India’s monthly merchandise trade data showed a marginal decline in exports, sustained strong growth in imports, and a record trade deficit for July 2022. The changes reflect the global commodity price trends and supply chain disruptions, analysts say.
According to the monthly trade data released by the commerce ministry on August 2, India exported goods worth $35.24 billion in July, a tad lower than $35.51 billion in July 2021. The imports touched $66.26 billion, an increase of 43.59% over $46.15 billion during the same period. The trade deficit in July 2022 was $31.02 billion as against $10.63 billion in July 2021.
“A marginal decline of 0.76% indicates the strong resilience of the exports sector despite measures to control inflation and the continued disruptions of supply chains due to Covid and Russia-Ukraine conflict. Signs of a likely slowdown in exports can been seen as global inventories are pretty high and the merchandise exports is facing the triple whammy — a shift in consumption from goods to services with opening up of economies after Covid-19 pandemic, inflation affecting all economies, reducing the purchasing power, and many economies entering recession, while some advanced ones are already in recession,” says A Sakthivel, president, Federation ofIndian Export Organisations (FIEO).
The growth in imports was led by increase in prices and import volumes of coal, crude oil, electronics and machinery during the month. Import of organic and inorganic chemicals, pearls, precious and semi-precious stones, vegetable oil, etc. also contributed to the import growth.

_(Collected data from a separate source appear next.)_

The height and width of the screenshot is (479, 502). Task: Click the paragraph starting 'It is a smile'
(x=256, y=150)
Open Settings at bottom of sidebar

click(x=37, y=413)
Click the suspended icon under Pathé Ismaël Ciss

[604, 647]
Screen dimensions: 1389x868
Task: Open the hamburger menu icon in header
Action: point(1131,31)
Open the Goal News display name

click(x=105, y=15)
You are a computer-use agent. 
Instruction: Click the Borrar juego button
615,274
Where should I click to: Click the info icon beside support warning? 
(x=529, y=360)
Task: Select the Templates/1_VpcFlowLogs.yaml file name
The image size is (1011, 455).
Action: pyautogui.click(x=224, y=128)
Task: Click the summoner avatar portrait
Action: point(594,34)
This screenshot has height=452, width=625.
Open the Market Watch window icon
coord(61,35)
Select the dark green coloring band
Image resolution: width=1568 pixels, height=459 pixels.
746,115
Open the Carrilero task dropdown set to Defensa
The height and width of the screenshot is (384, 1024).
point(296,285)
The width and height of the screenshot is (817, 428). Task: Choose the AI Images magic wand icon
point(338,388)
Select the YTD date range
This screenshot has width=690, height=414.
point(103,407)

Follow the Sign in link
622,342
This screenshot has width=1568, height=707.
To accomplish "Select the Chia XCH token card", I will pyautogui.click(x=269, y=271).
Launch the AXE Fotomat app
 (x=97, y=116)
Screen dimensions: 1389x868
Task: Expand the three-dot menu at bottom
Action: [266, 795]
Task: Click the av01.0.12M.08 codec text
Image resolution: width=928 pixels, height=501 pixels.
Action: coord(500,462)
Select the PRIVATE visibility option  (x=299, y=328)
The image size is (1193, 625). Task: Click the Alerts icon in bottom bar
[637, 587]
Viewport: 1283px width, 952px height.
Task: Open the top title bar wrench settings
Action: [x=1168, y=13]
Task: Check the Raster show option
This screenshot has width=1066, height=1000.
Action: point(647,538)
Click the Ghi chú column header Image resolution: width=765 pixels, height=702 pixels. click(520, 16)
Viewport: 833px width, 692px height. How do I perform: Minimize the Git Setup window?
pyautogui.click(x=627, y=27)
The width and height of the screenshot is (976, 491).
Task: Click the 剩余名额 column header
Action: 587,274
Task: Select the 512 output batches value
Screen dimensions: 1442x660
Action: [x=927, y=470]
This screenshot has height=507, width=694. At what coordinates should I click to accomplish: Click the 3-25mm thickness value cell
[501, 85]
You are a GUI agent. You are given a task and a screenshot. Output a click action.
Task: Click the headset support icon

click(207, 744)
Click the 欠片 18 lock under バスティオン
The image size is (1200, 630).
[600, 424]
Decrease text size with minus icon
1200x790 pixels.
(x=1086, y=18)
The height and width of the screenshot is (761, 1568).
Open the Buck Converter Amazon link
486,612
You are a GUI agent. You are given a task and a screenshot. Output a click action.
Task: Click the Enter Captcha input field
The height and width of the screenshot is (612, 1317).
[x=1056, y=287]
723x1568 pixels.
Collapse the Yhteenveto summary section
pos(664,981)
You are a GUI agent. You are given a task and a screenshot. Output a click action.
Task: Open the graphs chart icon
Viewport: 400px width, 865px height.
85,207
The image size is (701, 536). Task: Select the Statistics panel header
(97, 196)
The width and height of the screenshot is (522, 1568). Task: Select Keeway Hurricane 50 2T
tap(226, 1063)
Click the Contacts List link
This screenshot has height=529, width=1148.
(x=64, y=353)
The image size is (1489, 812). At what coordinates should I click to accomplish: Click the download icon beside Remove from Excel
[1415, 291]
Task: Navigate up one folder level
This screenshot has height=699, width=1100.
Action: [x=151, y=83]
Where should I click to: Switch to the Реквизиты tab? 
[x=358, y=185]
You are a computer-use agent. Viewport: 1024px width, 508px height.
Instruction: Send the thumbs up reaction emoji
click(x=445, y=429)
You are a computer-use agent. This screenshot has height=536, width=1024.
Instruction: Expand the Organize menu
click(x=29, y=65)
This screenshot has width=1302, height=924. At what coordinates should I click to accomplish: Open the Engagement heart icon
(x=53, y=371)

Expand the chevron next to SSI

“For the third straight month in a row, value of non-oil import is higher than $40 billion, which reflects India’s rising import dependence for coal, electronics and machinery items.This time around, another factor leading to high trade deficit is the tepid export performance. Our July 2022 export is at a 4-month low as we are seeing fall in overseas demand for our textile, engineering, pharma, gems and jewellery products due to slowing global economic activity in USA and Europe," says Vijay Kalantri, chairman, MVIRDC World Trade Center, Mumbai.
The commerce ministry said that India has been able to maintain almost the same level of exports in July despite measures to control inflation and the continued disruptions in supply chains due to Covid and Russia-Ukraine conflict.
“The export figures have also been affected as the prices of most of the metals and commodities are falling, which has resulted in value-wise export realisation. However, merchandise exports during April-July 2022-23 at $156.41 billion, an increase of 19.35% over $131.06 billion in April-July 2021-22, showcase the strength of the exports sector amidst challenging ongoing geopolitical and rising global uncertainties,” Shaktivel says.